Seeing Breakthrough's takeover of St. Louis Park is what persuaded Ammons to move in across the street about a year ago, she said, recalling a time when she would have never considered living in the area.

"I'm glad they see something more for our kids," she said. "It used to be so bad here you couldn't walk down the block.

"[Breakthrough] took over the park ... now everybody knows, so they don't really hang out as much.

Leaving a safer space for basketball-obsessed kids like her son, 10-year-old Omarion — small forward on HomeCourt's team, Syracuse, who dreams of being a power forward for the Miami Heat — to practice their skills without the "drugs and guns" that she worries about, she said.

"This is a high-stress environment," said Bill Curry, chief operating officer at Breakthrough and HomeCourt founder. "We're having success, but we've not yet changed what's normal. We're taking the long-term view.
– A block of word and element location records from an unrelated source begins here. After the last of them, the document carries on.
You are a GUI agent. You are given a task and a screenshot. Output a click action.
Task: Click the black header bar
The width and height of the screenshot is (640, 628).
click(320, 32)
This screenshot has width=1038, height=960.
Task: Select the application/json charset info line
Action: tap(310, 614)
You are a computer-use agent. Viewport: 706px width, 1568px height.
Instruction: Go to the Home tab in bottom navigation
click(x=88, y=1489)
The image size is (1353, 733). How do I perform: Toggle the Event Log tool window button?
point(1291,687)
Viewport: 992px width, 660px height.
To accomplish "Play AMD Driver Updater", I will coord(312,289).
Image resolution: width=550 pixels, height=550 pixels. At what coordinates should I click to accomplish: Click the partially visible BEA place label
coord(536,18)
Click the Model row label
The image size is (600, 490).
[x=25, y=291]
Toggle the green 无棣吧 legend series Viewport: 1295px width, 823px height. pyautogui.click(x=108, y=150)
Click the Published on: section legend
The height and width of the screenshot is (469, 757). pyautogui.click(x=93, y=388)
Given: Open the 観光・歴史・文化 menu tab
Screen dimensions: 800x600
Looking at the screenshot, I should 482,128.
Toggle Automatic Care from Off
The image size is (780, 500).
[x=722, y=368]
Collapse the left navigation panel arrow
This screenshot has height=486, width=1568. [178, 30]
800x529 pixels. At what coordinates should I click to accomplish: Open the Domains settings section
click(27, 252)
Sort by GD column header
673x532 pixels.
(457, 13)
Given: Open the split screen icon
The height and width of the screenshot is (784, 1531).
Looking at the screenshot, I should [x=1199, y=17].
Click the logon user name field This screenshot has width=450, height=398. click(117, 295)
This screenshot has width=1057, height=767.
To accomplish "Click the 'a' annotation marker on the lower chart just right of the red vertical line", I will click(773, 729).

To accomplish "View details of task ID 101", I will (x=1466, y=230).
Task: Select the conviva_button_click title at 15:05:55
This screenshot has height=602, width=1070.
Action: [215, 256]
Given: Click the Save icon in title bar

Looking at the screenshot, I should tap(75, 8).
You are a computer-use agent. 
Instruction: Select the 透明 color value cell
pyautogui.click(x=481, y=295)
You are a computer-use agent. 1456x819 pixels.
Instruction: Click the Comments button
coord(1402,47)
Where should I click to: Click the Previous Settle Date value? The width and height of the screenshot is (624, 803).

"We don't control the environment fully."

Instead, a mix of about a dozen staff and mentors from the community cordon off the space — bordered by a railroad, empty lots, a glass-shattered abandoned home and brick residential buildings — allowing the community in and keeping crime out.

According to LISC Chicago, a nonprofit organization that operates similar youth-oriented programs across the city, crime incidents have fallen steadily around the park in recent years; from 64 incidents in 2008 — 33 during HomeCourt summer months — to 35 incidents in 2011 — 15 during HomeCourt.

According to Breakthrough staff, the group plans to extend its safety net in the coming years. Services at their headquarters, 402 N. St. Louis Ave., include a men's and women's homeless shelter, a fresh food market, GED services, family workshops, as well as arts, sciences and athletics programs to East Garfield Park residents.

When the neighborhood experienced a bloody Fourth of July weekend in which nine people, including 21-year-old Steve Mabins, were shot on a single block during three consecutive days of gunfire, Breakthrough staff mourned the loss of one of their own.

Curry has vivid memories of mentoring Mabins in the decade before the young man was murdered near the 2800 block of West Flournoy Street July 5.

According to Curry, Mabins played basketball around St. Louis Park, the site of Homecourt, located six blocks north of where he died.

During a fast-paced Friday HomeCourt game between a group of local 10-year-olds, Curry recalled the night before Mabins was fatally shot. A Breakthrough employee had stopped to check on him at a corner where Mabins was known to hang out.

It had been years since Mabins attended Breakthrough events as a child, but the news of his death the next day came as a shock, Curry said.

In a comment via the DNAinfo Chicago article on Mabins' murder, Curry told the story of a concert-bound road trip to Madison, Wis., where Mabins had entertained Curry and a group of teens forced to pull over for the night in a snowstorm.

Mabins may not have made "all the right choices," but Curry said he'd "always remember Stevie for the kindness he had in him."

He said he hopes programs like HomeCourt can provide East Garfield Park youth, like Omarion, with the "hope that Stevie lost."

On Friday, HomeCourt teams faced off in a championship game before heading to a citywide PlayStreets tournament Saturday afternoon.